Explicit Variants

In tup-v0.8, tup changed how it builds variants. This allows variants to work on operating systems without FUSE (eg: Windows), as well as better support external tools like debuggers. Unfortunately this results in a backwards-incompatibility in Tupfiles that were built with variants in prior versions of tup. Users of tup without variants should be unaffected by this change.

In general, Tupfiles that use variants need to do the following:

Always use %f and %o flags when referencing inputs and outputs in the command string of a rule.
For cases where you need tell a program where to find generated files that aren't passed explicitly in the command-line (for example, compiler include paths), use $(TUP_VARIANTDIR) (or in lua, tup.getvariantdir()).

Both of these are covered in more detail in the Explicit Variants section below. Note that the files listed as the inputs and outputs in a rule do not need to use $(TUP_VARIANTDIR) or otherwise reference a build directory.

Background - old FUSE variants

In v0.7.X, tup used a FUSE filesystem overlay to redirect where the output files from a sub-program would actually be written on an underlying filesystem. For example, consider a simple compilation rule:

sub/Tupfile

: foreach *.c |> gcc -c %f -o %o |> %B.o

Without variants, this rule will compile all *.c files in the directory sub/ and output the *.o files into the same directory. The actual gcc commands look like the following:

gcc -c foo.c -o foo.o
gcc -c bar.c -o bar.o

With v0.7.X variants, the build directory was overlayed on top of the source directory. The FUSE overlay meant that the outputs were written to build/sub/ instead of sub/, but the gcc commands are identical to the non-variant case. This disconnect between what the program (gcc) thought it was writing to and what it was actually writing to caused issues with other external programs like gdb that would look in the wrong place for source & object files.

Explicit Variants (v0.8+)

Now in v0.8, variants are more explicit in terms of how the sub-program sees the inputs and outputs. Tup will automatically translate variant paths at the when parsing Tupfiles, and pass along the correct filenames to the subprocess. However, the Tupfile rules may need to be variant-aware in order to work properly.

Using %f and %o

Without variants, use of %f and %o to reference inputs and outputs is optional. For example, the following two Tupfile fragments are equivalent when building in-tree:

: |> touch foo |> foo

: |> touch %o |> foo

Both of these work fine without a variant, but with explicit variants the first case will fail:

* 0) [build] touch foo
 *** tup messages ***
tup error: File '[...]/foo' was written to, but is not in .tup/db.
You probably should specify it as an output
tup error: Expected to write to file 'foo' from cmd 12 but didn't
 *** Command failed due to errors processing the output dependencies.
 [ ] 100%
 *** tup: 1 job failed.

Using touch %o instead will pass along the correct build/foo path to the touch command:

0) [0.002s] [build] touch build/foo
[ tup ] [0.028s] Updated.

Note that tup will adjust the paths for both inputs an outputs. For example:

: |> touch %o |> foo
: foo |> cat %f > %o |> bar

Without variants, the following commands are run:

touch foo
cat foo > bar

With explicit variants, the commands look like this:

touch build/foo
cat build/foo > build/bar

$(TUP_VARIANTDIR)

In some cases, the rules you write won't reference a generated file directly. For example, a script might generate a header file that later compiler commands will consume. However, only the directory for the header file is referenced on the command-line, which you can specify with $(TUP_VARIANTDIR).

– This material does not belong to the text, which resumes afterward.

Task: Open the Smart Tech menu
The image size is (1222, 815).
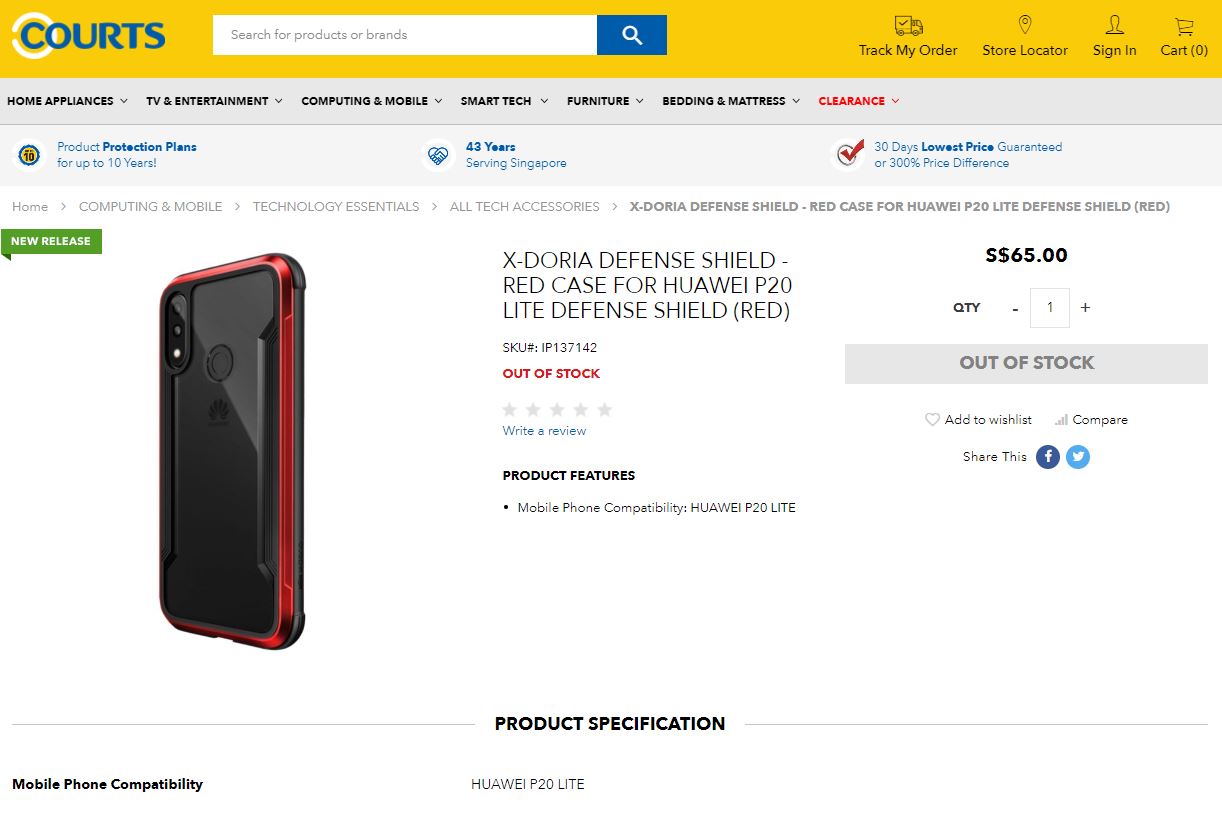Action: pos(504,101)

In this example, we have a header file that is generated in the include directory, along with a statically created header file in the same directory. A C file in the src directory includes both of these headers. With explicit variants, we need to pass include flags for both the regular include directory as well as the one inside the variant.

Tuprules.tup

# Add include path for the auto-generated headers inside the variant.
CFLAGS += -I$(TUP_VARIANTDIR)/include

# Add include path for the statically created headers inside the source tree.
CFLAGS += -I$(TUP_CWD)/include

include/Tupfile

: |> echo '#define GENERATED' > %o |> generated.h

include/static.h

#define STATIC 3

src/Tupfile

include_rules

: foreach *.c | ../include/generated.h |> gcc $(CFLAGS) -c %f -o %o |> %B.o

src/foo.c

#include "static.h"
#include "generated.h"

Without variants, the following commands are run:

include: echo '#define GENERATED' > generated.h
src: gcc -I../include -I../include -c foo.c -o foo.o

Note the duplicate (but innocuous) include flags. This is because $(TUP_VARIANTDIR) evaluates to the same as $(TUP_CWD) when variants are not in use.

With variants, this is the result:

[build] include: echo '#define GENERATED' > ../build/include/generated.h
[build] src: gcc -I../build/include -I../include -c foo.c -o ../build/src/foo.o

The generated header file ends up in the build/include directory while the statically created file remains in the source tree's include directory. By passing in both include paths we can include both files without any FUSE overlay trickery.